WHAT TO WORK ON.
Lines with the word "agent": copy all of them from the entries below.

Stored data
• • • • • • •

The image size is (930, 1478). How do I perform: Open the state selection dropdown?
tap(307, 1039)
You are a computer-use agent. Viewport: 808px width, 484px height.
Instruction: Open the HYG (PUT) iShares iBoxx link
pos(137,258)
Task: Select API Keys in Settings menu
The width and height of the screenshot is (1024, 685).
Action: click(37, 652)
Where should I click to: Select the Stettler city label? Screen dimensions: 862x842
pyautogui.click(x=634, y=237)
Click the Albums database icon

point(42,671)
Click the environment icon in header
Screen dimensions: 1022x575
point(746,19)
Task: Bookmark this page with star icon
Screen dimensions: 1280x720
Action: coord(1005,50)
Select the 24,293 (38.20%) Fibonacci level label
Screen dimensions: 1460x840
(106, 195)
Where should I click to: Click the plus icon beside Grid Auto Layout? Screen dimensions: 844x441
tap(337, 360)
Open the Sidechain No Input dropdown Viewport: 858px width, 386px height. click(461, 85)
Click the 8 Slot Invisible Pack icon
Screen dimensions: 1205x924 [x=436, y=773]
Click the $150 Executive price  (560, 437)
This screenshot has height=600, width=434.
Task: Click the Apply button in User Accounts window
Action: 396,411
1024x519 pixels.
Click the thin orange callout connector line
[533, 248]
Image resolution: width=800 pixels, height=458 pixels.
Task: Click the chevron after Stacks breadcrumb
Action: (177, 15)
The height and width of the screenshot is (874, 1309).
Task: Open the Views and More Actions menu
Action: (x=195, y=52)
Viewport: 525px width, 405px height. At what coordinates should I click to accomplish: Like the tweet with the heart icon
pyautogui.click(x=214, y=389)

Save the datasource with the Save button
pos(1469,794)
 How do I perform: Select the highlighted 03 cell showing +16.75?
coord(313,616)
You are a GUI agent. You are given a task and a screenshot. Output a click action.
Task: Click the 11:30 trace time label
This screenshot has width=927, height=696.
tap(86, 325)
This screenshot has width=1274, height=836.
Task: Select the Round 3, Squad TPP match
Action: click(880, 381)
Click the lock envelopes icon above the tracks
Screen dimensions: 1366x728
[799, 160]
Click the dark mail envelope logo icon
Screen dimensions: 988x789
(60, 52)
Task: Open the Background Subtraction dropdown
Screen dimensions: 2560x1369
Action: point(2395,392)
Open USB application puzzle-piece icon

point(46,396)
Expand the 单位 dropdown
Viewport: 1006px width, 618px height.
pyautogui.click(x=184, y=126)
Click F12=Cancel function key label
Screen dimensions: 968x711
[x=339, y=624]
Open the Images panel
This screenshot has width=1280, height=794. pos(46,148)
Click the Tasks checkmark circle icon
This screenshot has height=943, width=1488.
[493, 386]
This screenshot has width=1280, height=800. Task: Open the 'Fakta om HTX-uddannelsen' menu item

• • • • • • •

ANSWER TO THIS PROBLEM.
You are a computer-use agent. Viewport: 808px width, 484px height.
You are a GUI agent. You are given a task and a screenshot. Output a click action.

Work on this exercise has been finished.